The improvements in crystalline behavior were not the result of intramolecular interactions, as the average structural change observed within individual molecules (RMSDM) was typically small, the expected result for a thermalized crystal (Fig. S8–S27). Within molecules, the mean differences in RMSDM were typically less than 0.04 Å between CGenFF and optimized force fields (Table 4). Of the remaining four molecules with significant differences in RMSDM, the two force fields are evenly split in performance, with two exhibiting a lower RMSD in CGenFF and two instead showing smaller deviations from the crystal under the optimized force field, although again CGenFF occasionally exhibited much higher RMSDs than is seen in the reverse direction. The high RMSDs for specific molecules are emblematic of the trends shown in Fig. 5. Usually, CGenFF parameters adequately described the underlying potential energy surface of the molecule, resulting in comparable RMSDM values with the newly optimized force field. However, there are internal degrees of freedom that are poorly described by a generic force field, such as in Fig. 5C & D, which can dramatically increase the RMSDM. In particular, the description of the bonds and angles within a β–β linkage improved significantly in the new force field, reducing the molecular RMSDM for these lignin linkages.

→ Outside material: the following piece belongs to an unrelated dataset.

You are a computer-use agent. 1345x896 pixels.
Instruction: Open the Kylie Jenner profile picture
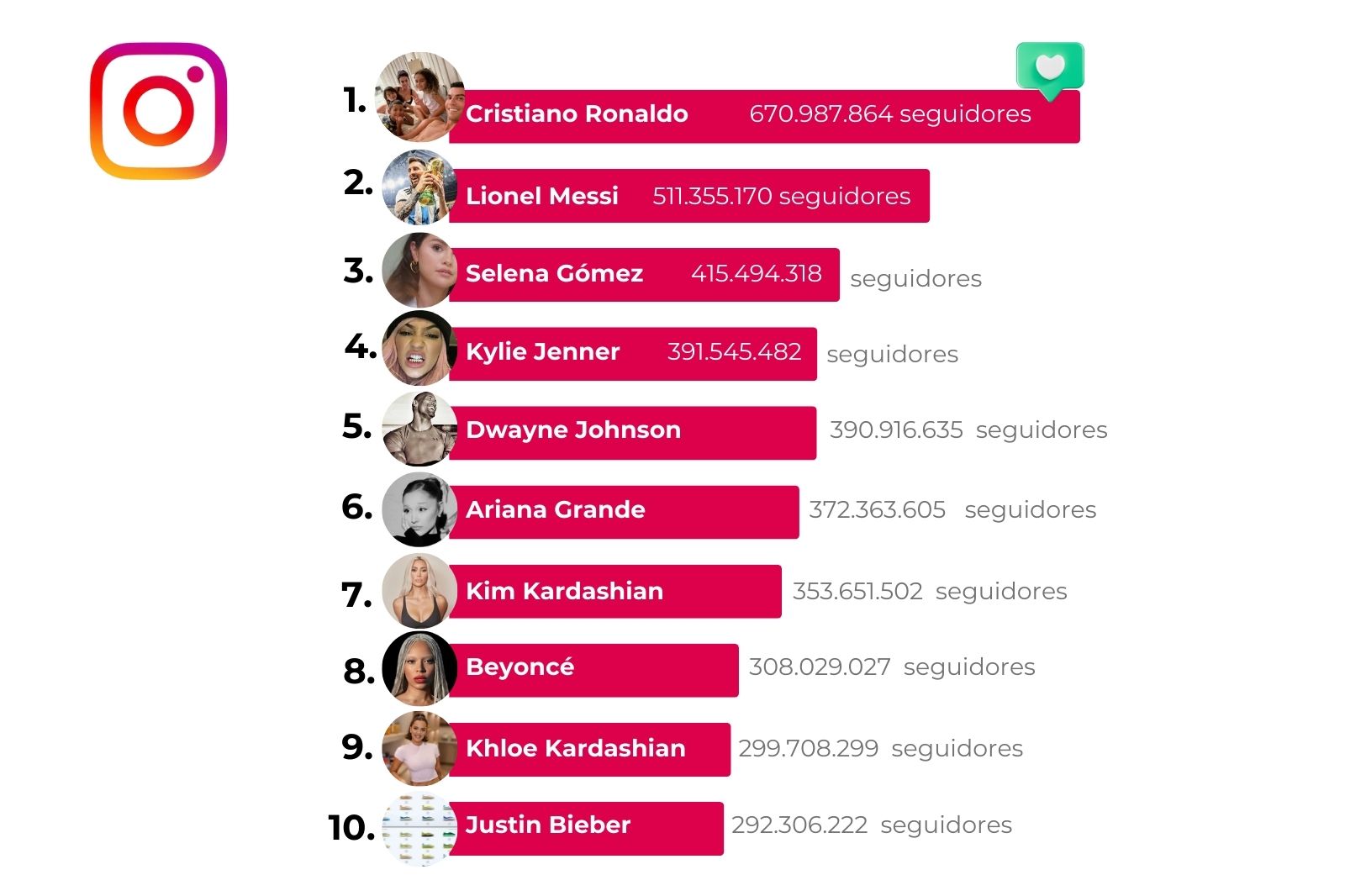pyautogui.click(x=419, y=348)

Given the good structural agreement between experiment and simulation, we need to consider the possibility of our parameter set being overfit given the target data provided during optimization. The minimal structural deviations observed for our parameterized compounds against quantum-derived optimum structures (Fig. S6 and Table S6) suggested that the optimum geometries coincide. Additional tests of our force field compared against small molecule crystal structures also indicated that the molecular geometries were in line with a typical all-atom force field (Table 4). This analysis suggests that the overfitting scenario sketched out in Fig. S3 was avoided in force field development. We conclude that the developed force field for lignin should be applicable to general lignin polymers.

5. Conclusion

The parameter set generated here is an important step forward towards accurate molecular simulation of lignin. These new lignin parameters are self-consistent, and extend the prior force field38 into linkage types that were not previously parameterized. As we purposefully chose charge and parameter sets that are local to simplify lignin polymer construction, it is straightforward to apply these parameters to newly built lignin systems. In addition, strict adherence to the CHARMM parameterization philosophy maximizes the compatibility between the lignin parameters determined here and the rest of the CHARMM force field. Furthermore, with specifically parameterized linkages to sugars, this new force field enables the construction of complete biomass models, including direct interaction between lignin and hemicellulose, thereby permitting new questions of biomass structure and interaction to be addressed through computational modeling.

The extensive parameterization carried out here offers a number of improvements over a general force field. The new parameters better recapitulated experimental enthalpy of vaporizations (Table 3), improved the fit against the scanned potential energy surfaces (Fig. 5), and better mimicked structures seen in small crystals of lignin analogs (Table 4). These improvements came with only minimally increasing the number of free parameters relative to the original general force field, specifically splitting up aromatic carbon parameters depending on the bonded functional groups to reproduce the different angles seen in minimum energy structures (Fig. S28), and adding selected dihedral terms to fit specific potential energy scans (Fig. S4A and S4B). The improved energetics did not come at the cost of structure, with minimum energy configurations that differed from quantum calculations just as was observed for the general force field (Table S6), suggesting that the parameters are not overfitted to the target data, and should be broadly applicable to native lignins.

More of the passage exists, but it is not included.